Court denies NFL, Rams & Kroenke’s attempt for arbitration, saying they cannot “ignore what this lawsuit is about”

JEFFERSON CITY – St. Louis’ sentiments to the NFL and the Rams have not changed since the team departed the Arch City for Los Angeles, and, this week, the city has won another skirmish in the courts.

A Missouri appeals court declined the NFL’s attempt to transfer the case and brush a legal showdown under the rug, allowing the lawsuit filed by the St. Louis Regional Convention and Sports Complex Authority, St. Louis City and St. Louis County in 2017 following the departure of the team.

The lawsuit alleges that by leaving the city, a 1984 league guideline put in place after the Raiders moved from Oakland to Los Angeles was violated.

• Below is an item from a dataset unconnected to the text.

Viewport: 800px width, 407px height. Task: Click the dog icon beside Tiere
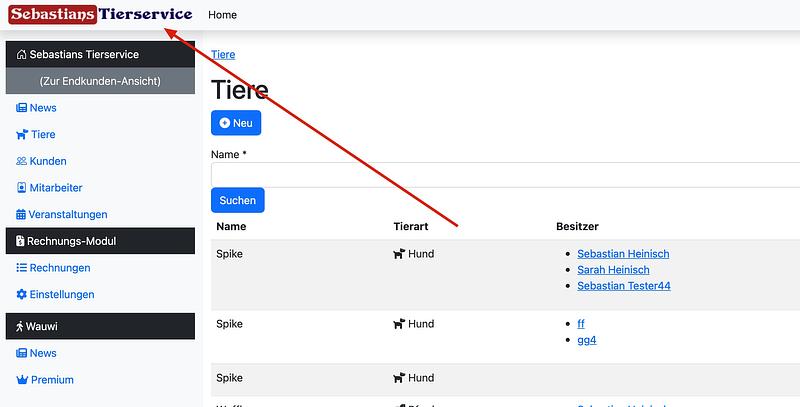pos(21,135)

The league, the team, and owner Stan Kroenke argued that the disagreement should be settled outside of a courtroom in arbitration, based on an agreement entered in 1995 when the Rams left Los Angeles to relocate to St. Louis.

A St. Louis City Circuit Court judge canned the arbitration bid back in December, and the latest ruling from the appeals court squashed that motion, stating that parties cannot be required to submit to arbitration any dispute which they have not agreed to.

“Appellants want us to ignore what this lawsuit is about, i.e., the NFL Policy, presume their 1995 Lease applies to this lawsuit, and then send it blindly to arbitration because the parties entered into the 1995 Lease that contains an arbitration delegation provision. But to do so we would have to ignore the basic principles that arbitration is solely a matter of contract, and that a party is not required to arbitrate matters it has not agreed to arbitrate. The parties to the NFL Policy – what this case is about – did not agree to arbitration.”

Thanks to the latest issue delivered on Tuesday, the suit is set to return to court for further proceedings, meaning Kroenke will most likely have to file documents in court related to the departure of the team.

But even more interesting is the effect this could have on the NFL as a whole. With other teams being sued by public entities, the continuation of this case could incentivize the other 31 teams to settle those suits.